White-faced whistling duck
White-faced whistling duckWhite-faced whistling duckWhite-faced whistling duckWhite-faced whistling duck

Personal Information
In the Zoo’s Aviary live two female white-faced whistling ducks. They were hatched in 1999 and came to the Zoo in 2000. They can be identified by their bright-white feathered faces on a brown background of feathers. They are friendly birds, tending to flock together. With their elegant feather patterns, it might be easy to mistake them for males; however, whistling ducks exhibit the same plumage whether male or female.

Status in the Wild
International Union for Conservation of Nature (IUCN) Red List status: Least concern. The white-faced whistling duck is an abundant species. It is a protected species under the Agreement on the Conservation of African-Eurasian Migratory Waterbirds.

White-faced whistling ducks inhabit freshwater lakes or reservoirs in sub-Saharan Africa and South America.

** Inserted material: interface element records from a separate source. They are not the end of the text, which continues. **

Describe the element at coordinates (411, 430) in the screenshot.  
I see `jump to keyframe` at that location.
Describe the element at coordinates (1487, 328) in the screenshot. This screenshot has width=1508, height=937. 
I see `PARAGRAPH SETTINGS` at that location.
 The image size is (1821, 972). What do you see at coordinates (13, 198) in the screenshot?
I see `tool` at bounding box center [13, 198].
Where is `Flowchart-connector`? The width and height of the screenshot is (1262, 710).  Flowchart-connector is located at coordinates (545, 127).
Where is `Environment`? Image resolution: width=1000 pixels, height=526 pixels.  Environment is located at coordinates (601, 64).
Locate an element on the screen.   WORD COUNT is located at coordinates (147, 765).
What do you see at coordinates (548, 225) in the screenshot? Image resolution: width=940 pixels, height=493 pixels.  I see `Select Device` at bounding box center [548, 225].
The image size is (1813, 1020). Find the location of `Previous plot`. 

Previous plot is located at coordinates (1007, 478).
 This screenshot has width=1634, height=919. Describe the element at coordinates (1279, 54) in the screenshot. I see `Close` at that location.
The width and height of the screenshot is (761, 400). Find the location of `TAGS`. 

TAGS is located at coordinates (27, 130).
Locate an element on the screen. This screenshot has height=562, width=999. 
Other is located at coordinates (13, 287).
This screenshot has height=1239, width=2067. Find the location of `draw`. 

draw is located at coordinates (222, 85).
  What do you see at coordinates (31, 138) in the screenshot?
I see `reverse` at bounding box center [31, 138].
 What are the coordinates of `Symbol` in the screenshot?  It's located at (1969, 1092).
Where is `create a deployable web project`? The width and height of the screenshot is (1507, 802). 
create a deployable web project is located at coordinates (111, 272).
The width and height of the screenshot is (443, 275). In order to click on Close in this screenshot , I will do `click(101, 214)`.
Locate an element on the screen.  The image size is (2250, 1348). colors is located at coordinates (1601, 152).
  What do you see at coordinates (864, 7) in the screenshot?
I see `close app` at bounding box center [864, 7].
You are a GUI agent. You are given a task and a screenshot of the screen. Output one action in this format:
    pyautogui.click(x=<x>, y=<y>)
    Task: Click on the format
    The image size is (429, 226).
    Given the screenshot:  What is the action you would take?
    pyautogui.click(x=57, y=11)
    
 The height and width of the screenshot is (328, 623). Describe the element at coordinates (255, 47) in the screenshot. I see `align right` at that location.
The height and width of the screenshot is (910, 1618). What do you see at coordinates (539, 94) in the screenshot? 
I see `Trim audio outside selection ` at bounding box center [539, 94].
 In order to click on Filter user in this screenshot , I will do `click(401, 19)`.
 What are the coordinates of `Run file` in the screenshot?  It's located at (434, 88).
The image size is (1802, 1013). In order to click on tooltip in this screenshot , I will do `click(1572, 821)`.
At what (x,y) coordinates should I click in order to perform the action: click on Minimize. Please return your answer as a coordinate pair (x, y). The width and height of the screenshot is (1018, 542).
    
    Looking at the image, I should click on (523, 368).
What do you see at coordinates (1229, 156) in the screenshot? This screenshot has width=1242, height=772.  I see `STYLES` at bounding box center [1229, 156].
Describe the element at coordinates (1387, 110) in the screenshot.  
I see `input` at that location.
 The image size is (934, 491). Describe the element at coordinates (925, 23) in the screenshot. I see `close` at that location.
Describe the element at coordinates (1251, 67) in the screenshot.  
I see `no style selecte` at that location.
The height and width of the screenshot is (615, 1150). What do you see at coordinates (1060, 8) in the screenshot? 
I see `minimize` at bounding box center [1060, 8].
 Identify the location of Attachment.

White-faced whistling ducks are omnivorous. They eat grains, seeds, invertebrates and plants.

  • Whistling Ducks are monomorphic; meaning the males and females have identical plumage. The females, however, are larger than the males.
  • The white-faced whistling duck is very social. At favored sites, flocks of more than 1,000 birds are not uncommon.
  • The “whistling” part of the white-faced whistling duck’s name comes from their distinctive three-note whistling call which some people think can be noisy.
  • White-faced whistling ducks are diving ducks. They dive to feed on crustaceans, mollusks, invertebrates and aquatic insects at the water’s bottom.